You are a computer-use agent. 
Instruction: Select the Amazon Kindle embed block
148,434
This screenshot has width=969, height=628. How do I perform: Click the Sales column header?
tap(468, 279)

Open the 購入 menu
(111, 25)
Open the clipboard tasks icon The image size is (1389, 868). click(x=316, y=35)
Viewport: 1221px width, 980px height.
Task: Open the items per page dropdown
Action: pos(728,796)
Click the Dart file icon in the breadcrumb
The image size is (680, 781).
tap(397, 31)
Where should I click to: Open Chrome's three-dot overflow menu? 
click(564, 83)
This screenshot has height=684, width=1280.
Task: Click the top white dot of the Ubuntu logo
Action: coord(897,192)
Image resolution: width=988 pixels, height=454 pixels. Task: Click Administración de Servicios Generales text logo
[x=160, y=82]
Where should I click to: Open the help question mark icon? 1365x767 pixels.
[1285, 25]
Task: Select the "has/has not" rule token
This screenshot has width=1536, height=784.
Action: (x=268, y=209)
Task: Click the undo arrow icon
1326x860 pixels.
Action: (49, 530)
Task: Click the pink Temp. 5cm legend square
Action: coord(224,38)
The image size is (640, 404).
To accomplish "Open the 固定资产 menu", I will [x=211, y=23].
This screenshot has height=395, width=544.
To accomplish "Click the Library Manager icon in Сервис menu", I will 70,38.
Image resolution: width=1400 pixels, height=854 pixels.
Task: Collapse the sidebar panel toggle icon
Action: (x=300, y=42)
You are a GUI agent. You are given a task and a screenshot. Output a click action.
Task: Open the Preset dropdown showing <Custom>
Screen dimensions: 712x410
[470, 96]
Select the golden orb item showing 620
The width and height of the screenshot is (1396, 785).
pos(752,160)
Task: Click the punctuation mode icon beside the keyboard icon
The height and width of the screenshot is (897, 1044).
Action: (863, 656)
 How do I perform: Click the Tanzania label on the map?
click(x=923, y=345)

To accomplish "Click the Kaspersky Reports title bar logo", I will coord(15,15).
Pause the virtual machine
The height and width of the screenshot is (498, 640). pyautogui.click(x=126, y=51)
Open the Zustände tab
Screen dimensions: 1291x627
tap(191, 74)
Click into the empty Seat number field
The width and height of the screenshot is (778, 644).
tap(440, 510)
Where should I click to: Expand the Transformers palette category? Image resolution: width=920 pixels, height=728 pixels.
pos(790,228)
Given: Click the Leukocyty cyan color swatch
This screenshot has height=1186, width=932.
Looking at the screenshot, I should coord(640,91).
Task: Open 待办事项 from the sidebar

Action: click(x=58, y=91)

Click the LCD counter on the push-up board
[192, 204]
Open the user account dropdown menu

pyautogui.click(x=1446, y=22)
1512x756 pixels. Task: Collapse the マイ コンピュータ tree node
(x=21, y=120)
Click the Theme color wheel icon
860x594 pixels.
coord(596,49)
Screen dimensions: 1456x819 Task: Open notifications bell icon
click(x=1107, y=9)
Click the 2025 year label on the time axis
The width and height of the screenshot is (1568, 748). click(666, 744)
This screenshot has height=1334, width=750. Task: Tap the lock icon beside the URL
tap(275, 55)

****************************************

- [What to produce]:
Copy the lines of the listing exactly. Skip none.

- [Response to the task]:
You are a computer-use agent. 
Instruction: Select the Amazon Kindle embed block
148,434
This screenshot has width=969, height=628. How do I perform: Click the Sales column header?
tap(468, 279)

Open the 購入 menu
(111, 25)
Open the clipboard tasks icon The image size is (1389, 868). click(x=316, y=35)
Viewport: 1221px width, 980px height.
Task: Open the items per page dropdown
Action: pos(728,796)
Click the Dart file icon in the breadcrumb
The image size is (680, 781).
tap(397, 31)
Where should I click to: Open Chrome's three-dot overflow menu? 
click(564, 83)
This screenshot has height=684, width=1280.
Task: Click the top white dot of the Ubuntu logo
Action: coord(897,192)
Image resolution: width=988 pixels, height=454 pixels. Task: Click Administración de Servicios Generales text logo
[x=160, y=82]
Where should I click to: Open the help question mark icon? 1365x767 pixels.
[1285, 25]
Task: Select the "has/has not" rule token
This screenshot has width=1536, height=784.
Action: (x=268, y=209)
Task: Click the undo arrow icon
1326x860 pixels.
Action: (49, 530)
Task: Click the pink Temp. 5cm legend square
Action: coord(224,38)
The image size is (640, 404).
To accomplish "Open the 固定资产 menu", I will [x=211, y=23].
This screenshot has height=395, width=544.
To accomplish "Click the Library Manager icon in Сервис menu", I will 70,38.
Image resolution: width=1400 pixels, height=854 pixels.
Task: Collapse the sidebar panel toggle icon
Action: (x=300, y=42)
You are a GUI agent. You are given a task and a screenshot. Output a click action.
Task: Open the Preset dropdown showing <Custom>
Screen dimensions: 712x410
[470, 96]
Select the golden orb item showing 620
The width and height of the screenshot is (1396, 785).
pos(752,160)
Task: Click the punctuation mode icon beside the keyboard icon
The height and width of the screenshot is (897, 1044).
Action: (863, 656)
 How do I perform: Click the Tanzania label on the map?
click(x=923, y=345)

To accomplish "Click the Kaspersky Reports title bar logo", I will coord(15,15).
Pause the virtual machine
The height and width of the screenshot is (498, 640). pyautogui.click(x=126, y=51)
Open the Zustände tab
Screen dimensions: 1291x627
tap(191, 74)
Click into the empty Seat number field
The width and height of the screenshot is (778, 644).
tap(440, 510)
Where should I click to: Expand the Transformers palette category? Image resolution: width=920 pixels, height=728 pixels.
pos(790,228)
Given: Click the Leukocyty cyan color swatch
This screenshot has height=1186, width=932.
Looking at the screenshot, I should coord(640,91).
Task: Open 待办事项 from the sidebar

Action: click(x=58, y=91)

Click the LCD counter on the push-up board
[192, 204]
Open the user account dropdown menu

pyautogui.click(x=1446, y=22)
1512x756 pixels. Task: Collapse the マイ コンピュータ tree node
(x=21, y=120)
Click the Theme color wheel icon
860x594 pixels.
coord(596,49)
Screen dimensions: 1456x819 Task: Open notifications bell icon
click(x=1107, y=9)
Click the 2025 year label on the time axis
The width and height of the screenshot is (1568, 748). click(666, 744)
This screenshot has height=1334, width=750. Task: Tap the lock icon beside the URL
tap(275, 55)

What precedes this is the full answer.